Blog Author - Jason Knight

Mar 24, 2020

5 minutes

Performance, portability, and ease of use. Pick all three.

Machine learning and deep learning (ML/DL) are making large impacts across the computing field and the horizon is bright with the rapidly growing capabilities they add to an engineer’s toolbox. But despite significant academic progress and a few high visibility deployments, the road to adding ML into real products today is paved with expensive specialists who have to navigate a complex and churning software/hardware landscape which still often leads to time to market delays and cost overruns. Simply put: machine learning is still too hard.

So why the disconnect? How are companies like Google, Facebook, Apple and Microsoft able to create and deploy ML products that delight us while the vast majority of developers are still struggling? In a word: talent. Companies like these are able to attract, afford, and build expensive machine learning research, engineering and ops teams that allow them to brute force past the difficulties that everyone must face when deploying machine learning today:

ML Pain #1: Machine learning libraries and services are low level and do not sufficiently abstract away complexity.

While open source ML tools I mentioned (and the hundreds I didn’t) attempt to make the various flows of ML application development easier, they often require nuanced understanding of the underlying algorithms and computational details. And when these tools are composed together the abstractions are often leaky, and the promised ease-of-use and one click deployment often fail to materialize. This leads to one-off implementations and workflows that are only implementable by ML experts. We need more powerful abstractions and automation in our ML systems in order to make things simpler enough for most developers or we are going to continue needing our ML “Formula 1 drivers” to do every oil change and tire rotation.

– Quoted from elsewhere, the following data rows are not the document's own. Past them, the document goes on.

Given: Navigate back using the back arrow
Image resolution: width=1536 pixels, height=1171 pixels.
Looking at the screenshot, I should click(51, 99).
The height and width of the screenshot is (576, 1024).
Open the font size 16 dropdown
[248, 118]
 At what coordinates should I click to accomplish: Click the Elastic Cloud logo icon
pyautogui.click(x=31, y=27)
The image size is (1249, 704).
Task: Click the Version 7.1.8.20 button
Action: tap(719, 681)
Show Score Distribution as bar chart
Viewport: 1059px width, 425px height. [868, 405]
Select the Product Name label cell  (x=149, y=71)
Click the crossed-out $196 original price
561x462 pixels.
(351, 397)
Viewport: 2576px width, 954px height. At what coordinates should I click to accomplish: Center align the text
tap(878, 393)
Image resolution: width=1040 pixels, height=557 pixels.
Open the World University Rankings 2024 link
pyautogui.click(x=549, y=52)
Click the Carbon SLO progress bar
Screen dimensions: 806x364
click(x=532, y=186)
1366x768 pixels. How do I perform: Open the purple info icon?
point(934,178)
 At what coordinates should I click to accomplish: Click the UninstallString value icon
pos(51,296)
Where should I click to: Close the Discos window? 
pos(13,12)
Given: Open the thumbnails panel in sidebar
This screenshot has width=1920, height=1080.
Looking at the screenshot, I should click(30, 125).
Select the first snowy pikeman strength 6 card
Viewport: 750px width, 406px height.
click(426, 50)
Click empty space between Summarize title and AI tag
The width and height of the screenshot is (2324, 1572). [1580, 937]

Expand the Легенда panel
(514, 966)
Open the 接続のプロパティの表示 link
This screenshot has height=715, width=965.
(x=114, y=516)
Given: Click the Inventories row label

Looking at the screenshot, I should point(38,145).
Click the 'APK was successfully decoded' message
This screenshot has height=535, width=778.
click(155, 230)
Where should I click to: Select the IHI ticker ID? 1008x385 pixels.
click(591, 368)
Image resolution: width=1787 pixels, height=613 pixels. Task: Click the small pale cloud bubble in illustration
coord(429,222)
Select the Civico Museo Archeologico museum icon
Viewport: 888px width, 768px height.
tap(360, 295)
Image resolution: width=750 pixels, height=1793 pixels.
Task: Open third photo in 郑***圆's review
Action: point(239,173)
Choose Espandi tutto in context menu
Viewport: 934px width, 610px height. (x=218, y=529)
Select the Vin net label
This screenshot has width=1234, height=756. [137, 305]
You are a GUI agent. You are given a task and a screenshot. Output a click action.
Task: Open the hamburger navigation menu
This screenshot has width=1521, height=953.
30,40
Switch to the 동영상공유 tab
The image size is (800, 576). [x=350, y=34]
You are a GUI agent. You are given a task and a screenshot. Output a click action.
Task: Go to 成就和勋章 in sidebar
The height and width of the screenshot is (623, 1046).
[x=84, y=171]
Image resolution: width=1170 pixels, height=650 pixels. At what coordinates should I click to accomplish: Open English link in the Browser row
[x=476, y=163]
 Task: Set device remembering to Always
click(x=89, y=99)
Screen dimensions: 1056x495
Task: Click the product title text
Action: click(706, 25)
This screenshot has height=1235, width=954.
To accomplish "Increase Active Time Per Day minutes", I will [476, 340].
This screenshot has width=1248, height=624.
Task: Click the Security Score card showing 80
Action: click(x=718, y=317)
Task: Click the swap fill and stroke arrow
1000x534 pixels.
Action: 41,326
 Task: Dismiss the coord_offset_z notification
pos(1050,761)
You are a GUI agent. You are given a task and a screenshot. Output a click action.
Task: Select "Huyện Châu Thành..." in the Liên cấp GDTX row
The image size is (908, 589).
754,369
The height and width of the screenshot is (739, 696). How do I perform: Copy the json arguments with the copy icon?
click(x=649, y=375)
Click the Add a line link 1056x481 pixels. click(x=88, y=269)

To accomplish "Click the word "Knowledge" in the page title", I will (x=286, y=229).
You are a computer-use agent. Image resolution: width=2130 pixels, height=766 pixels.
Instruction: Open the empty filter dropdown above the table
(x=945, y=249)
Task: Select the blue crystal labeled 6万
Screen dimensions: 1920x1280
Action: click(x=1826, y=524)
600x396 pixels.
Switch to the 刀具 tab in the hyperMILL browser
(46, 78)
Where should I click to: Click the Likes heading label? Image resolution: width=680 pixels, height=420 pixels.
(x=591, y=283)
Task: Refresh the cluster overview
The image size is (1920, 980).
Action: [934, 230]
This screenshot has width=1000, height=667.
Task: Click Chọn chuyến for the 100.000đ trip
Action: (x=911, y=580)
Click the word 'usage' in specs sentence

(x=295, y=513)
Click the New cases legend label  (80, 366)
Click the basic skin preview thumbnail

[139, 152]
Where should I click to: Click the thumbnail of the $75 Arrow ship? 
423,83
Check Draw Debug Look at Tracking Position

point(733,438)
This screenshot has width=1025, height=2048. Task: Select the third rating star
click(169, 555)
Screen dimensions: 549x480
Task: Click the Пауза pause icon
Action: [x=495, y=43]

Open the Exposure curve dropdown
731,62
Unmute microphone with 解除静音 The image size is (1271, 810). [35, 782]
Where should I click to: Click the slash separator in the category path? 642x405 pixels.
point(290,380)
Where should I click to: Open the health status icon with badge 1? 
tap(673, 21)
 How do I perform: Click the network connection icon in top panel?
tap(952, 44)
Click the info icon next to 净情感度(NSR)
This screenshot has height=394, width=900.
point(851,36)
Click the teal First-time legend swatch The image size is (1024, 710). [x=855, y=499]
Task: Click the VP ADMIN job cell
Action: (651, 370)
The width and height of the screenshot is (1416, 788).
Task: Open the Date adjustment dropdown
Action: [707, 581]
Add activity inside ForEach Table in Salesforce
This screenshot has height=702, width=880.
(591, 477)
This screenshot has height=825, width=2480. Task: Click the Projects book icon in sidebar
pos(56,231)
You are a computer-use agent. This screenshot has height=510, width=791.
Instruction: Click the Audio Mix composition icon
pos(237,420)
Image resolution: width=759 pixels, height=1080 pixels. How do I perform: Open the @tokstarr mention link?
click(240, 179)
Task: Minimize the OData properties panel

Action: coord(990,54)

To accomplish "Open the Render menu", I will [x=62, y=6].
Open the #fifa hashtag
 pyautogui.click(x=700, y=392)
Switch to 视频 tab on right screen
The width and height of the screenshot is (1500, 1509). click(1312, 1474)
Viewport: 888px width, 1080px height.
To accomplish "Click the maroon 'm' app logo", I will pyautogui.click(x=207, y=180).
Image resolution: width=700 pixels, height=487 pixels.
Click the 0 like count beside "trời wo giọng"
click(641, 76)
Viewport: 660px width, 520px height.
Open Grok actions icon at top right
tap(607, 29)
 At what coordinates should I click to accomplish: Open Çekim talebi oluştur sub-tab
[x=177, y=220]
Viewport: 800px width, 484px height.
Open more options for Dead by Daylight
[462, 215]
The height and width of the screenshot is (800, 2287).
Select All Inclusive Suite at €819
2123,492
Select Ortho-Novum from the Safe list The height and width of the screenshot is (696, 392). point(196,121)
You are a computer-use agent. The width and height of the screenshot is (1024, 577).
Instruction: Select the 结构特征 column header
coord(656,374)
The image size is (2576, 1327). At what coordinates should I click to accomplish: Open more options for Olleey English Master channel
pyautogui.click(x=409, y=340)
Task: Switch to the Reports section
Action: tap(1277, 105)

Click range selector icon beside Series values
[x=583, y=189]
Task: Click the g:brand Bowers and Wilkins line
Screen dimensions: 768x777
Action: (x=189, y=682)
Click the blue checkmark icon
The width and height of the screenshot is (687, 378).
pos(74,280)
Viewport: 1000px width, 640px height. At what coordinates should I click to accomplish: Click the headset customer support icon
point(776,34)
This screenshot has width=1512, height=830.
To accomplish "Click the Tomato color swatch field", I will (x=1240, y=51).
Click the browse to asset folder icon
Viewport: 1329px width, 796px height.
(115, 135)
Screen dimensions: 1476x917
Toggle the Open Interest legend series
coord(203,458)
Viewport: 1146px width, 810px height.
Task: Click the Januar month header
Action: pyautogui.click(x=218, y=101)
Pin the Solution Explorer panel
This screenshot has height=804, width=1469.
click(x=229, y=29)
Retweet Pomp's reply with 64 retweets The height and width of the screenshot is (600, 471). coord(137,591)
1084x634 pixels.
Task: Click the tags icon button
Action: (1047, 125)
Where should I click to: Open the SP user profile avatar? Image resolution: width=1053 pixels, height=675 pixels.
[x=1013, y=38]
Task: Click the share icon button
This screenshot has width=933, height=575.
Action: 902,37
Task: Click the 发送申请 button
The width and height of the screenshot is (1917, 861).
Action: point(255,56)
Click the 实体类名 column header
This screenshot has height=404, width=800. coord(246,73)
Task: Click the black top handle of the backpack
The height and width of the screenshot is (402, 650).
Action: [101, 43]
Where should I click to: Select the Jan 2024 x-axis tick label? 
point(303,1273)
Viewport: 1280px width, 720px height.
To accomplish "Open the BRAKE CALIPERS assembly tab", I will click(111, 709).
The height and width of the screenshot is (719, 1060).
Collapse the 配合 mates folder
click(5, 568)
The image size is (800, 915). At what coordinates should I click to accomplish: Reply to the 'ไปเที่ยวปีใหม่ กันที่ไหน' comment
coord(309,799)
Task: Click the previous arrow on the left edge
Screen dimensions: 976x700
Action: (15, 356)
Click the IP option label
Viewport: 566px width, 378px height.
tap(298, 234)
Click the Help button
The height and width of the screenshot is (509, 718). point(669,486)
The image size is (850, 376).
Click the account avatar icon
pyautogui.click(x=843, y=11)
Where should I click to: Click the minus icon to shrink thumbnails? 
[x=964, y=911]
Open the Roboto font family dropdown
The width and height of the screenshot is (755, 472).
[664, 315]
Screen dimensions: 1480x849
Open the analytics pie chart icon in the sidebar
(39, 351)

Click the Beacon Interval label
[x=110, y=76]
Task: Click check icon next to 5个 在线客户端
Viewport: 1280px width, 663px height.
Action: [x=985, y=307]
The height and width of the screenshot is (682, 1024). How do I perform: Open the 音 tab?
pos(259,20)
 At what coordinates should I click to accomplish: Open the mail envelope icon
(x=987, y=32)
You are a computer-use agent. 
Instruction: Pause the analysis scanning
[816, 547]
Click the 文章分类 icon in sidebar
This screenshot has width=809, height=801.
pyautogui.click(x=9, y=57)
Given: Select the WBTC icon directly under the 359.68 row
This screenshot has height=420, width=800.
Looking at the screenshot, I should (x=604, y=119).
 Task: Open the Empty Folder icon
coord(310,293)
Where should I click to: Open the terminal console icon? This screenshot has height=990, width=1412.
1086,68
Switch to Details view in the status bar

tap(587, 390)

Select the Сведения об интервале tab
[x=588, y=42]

ML Pain #2: Machine learning computations are typically slow and not hardware portable.

As explained in the excellent Machine learning systems are stuck in a rut paper, modern machine learning systems all the way from hardware to software have overfit on making a small set of common machine learning patterns, which causes performance and usability of these systems to suffer whenever you depart from this common set of benchmarks. Time and time again this bites people when they see those great ResNet-50 numbers from your favorite hardware or software provider, and then the performance vanishes (or crashes completely) once you apply a few tweaks or try to move to another similar hardware platform for deployment.

One common source for both of these pains can be traced back into the core layers of the machine learning stack: all modern machine learning today is built on top of fragile, inflexible foundations. Specifically, the set of high performance kernels that reside at the center of libraries like Nvidia’s cuDNN, Intel’s MKLDNN, and similar kernels in the guts of TensorFlow, PyTorch, and Scikit-learn. We’ll dive more into the reasons the traditional way these kernels are written, optimized, and debugged is holding back ML progress in a future blog post, so stay tuned.

It is hard to experiment with front-end features [to make machine learning easier], because it is painful to match them to back ends that expect calls to monolithic kernels with fixed layout. On the other hand, there is little incentive to build high quality back ends that support other features, because all the front ends currently work in terms of monolithic operators.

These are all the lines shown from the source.